The behaviour is technically correct, but confusing and unfortunate, and I don't think we can fix it.
Unicode does not define names for the ASCII control characters. But it does define aliases for them, based on the C0 control char standard.
unicodedata.lookup() looks for aliases as well as names (since version 3.3).
https://www.unicode.org/Public/UNIDATA/UnicodeData.txt
https://www.unicode.org/Public/UNIDATA/NameAliases.txt
It is unfortunate that we have only a single function for looking up a unicode code point by name, alias, alias-abbreviation, and named-sequence. That keeps the API simple, but in corner cases like this it leads to confusion.
The obvious "fix" is to make name() return the alias if there is no official name to return, but that is a change in behaviour.
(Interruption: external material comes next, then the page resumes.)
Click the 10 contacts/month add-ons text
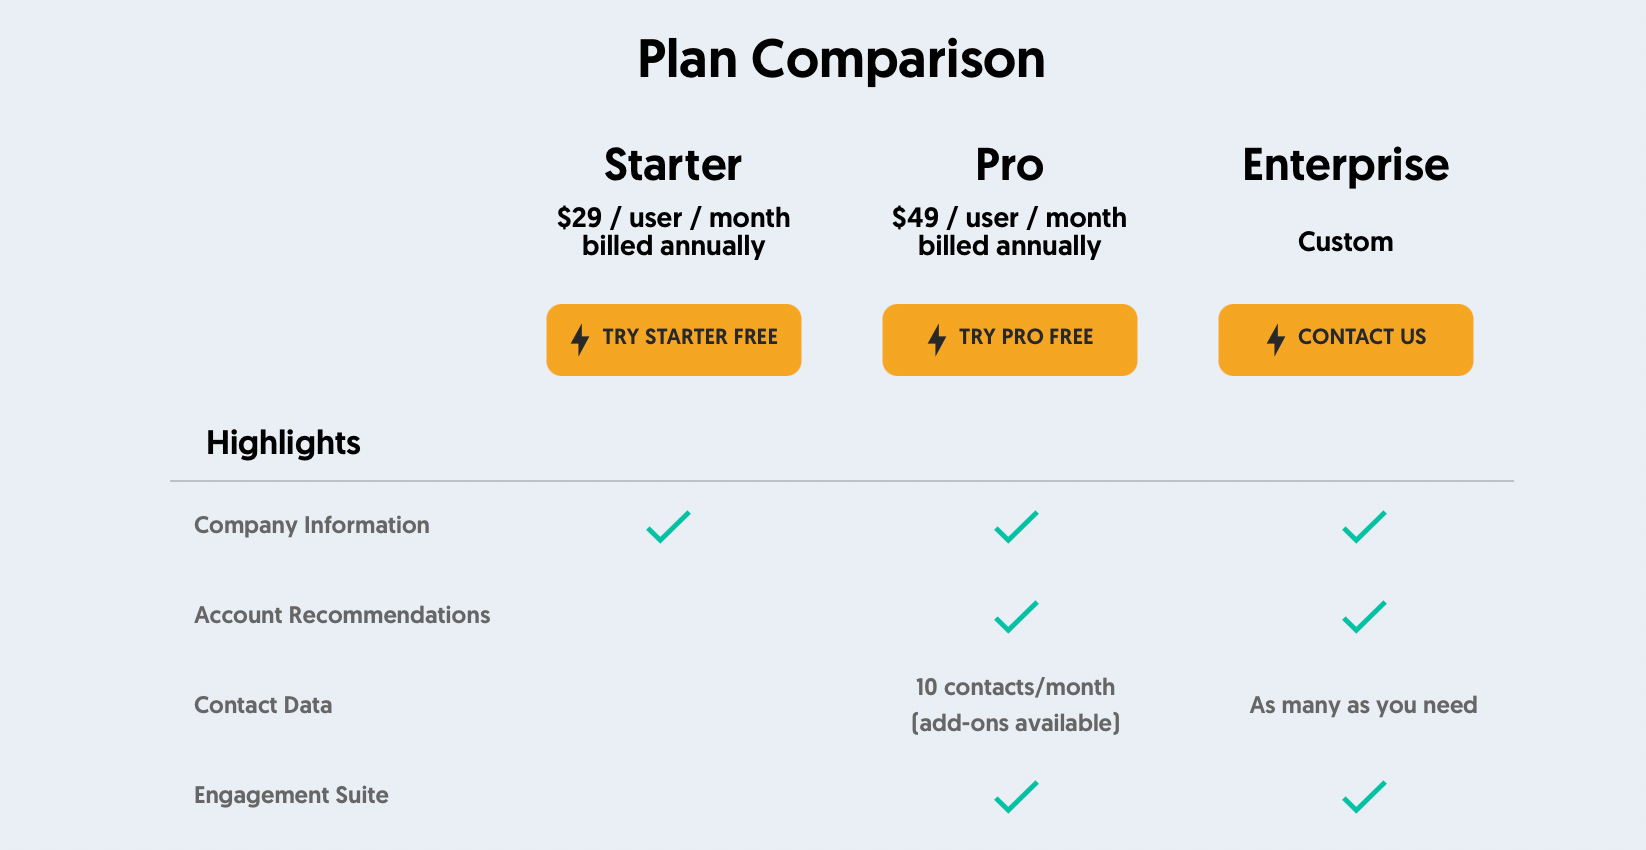The image size is (1646, 850). [1016, 705]
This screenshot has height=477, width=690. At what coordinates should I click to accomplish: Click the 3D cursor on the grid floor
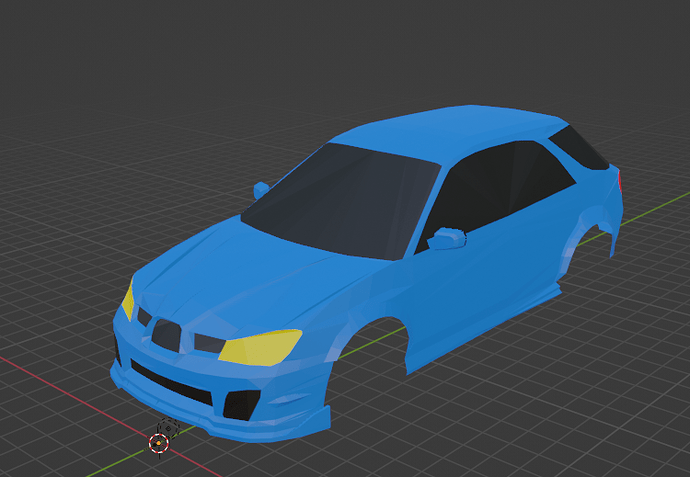[159, 441]
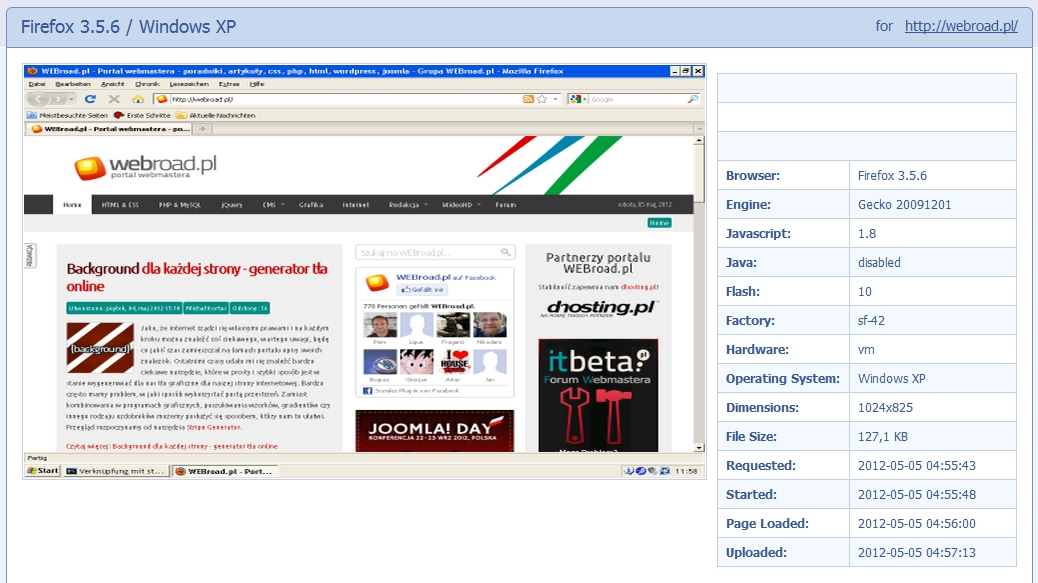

I have code that assumes that C0 and C1 control characters have no name, and relies on name() raising an exception for them.
Even if we changed the behaviour to return the alias, which alias should be returned, the full alias or the abbreviation?
This doesn't fix the problem that name() and lookup() aren't inverses of each other:
lookup('NUL') -> '\0 # using the abbreviated alias
name('\0') -> 'NULL' # returns the full alias (or vice versa)
It gets worse with named sequences:
>>> c = lookup('LATIN CAPITAL LETTER A WITH MACRON AND GRAVE')
>>> name(c)
Traceback (most recent call last):
File "<stdin>", line 1, in <module>
TypeError: name() argument 1 must be a unicode character, not str
>>> len(c)
2
So we cannot possibly make name() and lookup() inverses of each other.
What we really should have had is separate functions for name and alias lookups, or better still, to expose the raw unicode tables as mappings and let people create their own higher-level interfaces.
|